## [Record set]
* * *
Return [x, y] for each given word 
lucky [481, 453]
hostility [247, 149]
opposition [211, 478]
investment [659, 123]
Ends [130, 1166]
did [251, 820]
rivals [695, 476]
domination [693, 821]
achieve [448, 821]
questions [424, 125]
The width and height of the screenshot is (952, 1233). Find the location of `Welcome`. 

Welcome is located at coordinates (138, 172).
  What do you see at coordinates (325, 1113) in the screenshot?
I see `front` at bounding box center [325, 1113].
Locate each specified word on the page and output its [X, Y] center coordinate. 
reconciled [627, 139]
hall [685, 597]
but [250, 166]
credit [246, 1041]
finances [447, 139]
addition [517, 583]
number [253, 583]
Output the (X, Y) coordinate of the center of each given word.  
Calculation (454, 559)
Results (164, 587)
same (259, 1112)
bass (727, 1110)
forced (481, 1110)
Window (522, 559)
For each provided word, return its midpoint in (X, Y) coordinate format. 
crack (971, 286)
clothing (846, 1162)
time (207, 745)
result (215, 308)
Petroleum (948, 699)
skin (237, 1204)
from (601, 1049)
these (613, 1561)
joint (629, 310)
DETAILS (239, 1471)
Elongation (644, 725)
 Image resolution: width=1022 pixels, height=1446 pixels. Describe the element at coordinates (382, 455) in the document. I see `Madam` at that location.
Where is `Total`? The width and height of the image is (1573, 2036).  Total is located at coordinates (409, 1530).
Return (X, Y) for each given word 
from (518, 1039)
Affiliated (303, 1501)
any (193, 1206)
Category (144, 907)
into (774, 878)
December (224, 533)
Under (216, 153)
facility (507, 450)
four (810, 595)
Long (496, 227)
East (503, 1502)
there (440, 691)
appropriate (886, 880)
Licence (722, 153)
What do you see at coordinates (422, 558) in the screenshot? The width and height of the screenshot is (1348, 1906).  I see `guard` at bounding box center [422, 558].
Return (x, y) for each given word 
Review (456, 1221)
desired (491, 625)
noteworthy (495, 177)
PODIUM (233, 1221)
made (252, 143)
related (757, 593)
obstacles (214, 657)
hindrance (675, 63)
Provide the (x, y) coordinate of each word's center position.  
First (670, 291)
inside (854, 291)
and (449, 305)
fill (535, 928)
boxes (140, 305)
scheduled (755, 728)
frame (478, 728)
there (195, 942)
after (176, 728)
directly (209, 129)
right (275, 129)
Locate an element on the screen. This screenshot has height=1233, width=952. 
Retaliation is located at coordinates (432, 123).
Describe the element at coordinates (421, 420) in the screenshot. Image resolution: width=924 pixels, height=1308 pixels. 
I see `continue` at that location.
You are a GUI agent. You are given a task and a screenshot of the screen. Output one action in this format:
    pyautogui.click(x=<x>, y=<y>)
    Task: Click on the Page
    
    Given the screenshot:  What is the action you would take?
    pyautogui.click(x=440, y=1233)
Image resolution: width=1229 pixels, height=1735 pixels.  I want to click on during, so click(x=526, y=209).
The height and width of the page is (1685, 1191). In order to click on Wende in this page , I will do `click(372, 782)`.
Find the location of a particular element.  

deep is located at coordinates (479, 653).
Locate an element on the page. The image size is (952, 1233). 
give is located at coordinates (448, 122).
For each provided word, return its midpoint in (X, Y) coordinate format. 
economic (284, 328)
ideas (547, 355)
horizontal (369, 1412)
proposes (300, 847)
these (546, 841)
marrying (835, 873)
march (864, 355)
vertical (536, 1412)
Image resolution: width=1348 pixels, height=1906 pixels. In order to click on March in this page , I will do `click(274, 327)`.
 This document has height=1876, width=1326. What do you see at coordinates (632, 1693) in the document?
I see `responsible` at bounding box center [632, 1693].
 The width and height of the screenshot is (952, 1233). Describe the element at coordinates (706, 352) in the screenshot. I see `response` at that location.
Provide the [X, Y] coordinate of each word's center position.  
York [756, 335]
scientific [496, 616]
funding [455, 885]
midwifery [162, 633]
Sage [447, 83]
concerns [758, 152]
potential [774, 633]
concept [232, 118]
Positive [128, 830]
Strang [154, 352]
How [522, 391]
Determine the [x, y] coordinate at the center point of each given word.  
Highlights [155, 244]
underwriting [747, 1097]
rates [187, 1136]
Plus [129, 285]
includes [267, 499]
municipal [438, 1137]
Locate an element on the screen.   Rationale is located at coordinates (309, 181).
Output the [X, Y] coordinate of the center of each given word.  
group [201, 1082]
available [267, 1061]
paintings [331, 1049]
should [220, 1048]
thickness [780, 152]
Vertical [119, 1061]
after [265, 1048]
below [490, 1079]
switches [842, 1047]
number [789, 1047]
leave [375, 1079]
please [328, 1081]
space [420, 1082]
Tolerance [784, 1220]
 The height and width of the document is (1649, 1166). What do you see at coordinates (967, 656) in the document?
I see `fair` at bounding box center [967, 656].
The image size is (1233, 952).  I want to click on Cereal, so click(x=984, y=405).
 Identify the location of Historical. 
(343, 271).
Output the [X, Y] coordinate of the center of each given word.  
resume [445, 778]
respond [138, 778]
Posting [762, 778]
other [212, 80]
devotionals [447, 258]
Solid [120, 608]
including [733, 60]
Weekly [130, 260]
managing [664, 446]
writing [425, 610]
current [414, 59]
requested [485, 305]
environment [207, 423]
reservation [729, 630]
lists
* * *
## [Exercise]
Repeat the records from the line with "finances [447, 139]" to the line with "DETAILS (239, 1471)", inclusive, keeping the requests, and shift every coordinate in the answers by adding 15.

## [Written answer]
finances [462, 154]
addition [532, 598]
number [268, 598]
Output the (X, Y) coordinate of the center of each given word.  
Calculation (469, 574)
Results (179, 602)
same (274, 1127)
bass (742, 1125)
forced (496, 1125)
Window (537, 574)
For each provided word, return its midpoint in (X, Y) coordinate format. 
crack (986, 301)
clothing (861, 1177)
time (222, 760)
result (230, 323)
Petroleum (963, 714)
skin (252, 1219)
from (616, 1064)
these (628, 1576)
joint (644, 325)
DETAILS (254, 1486)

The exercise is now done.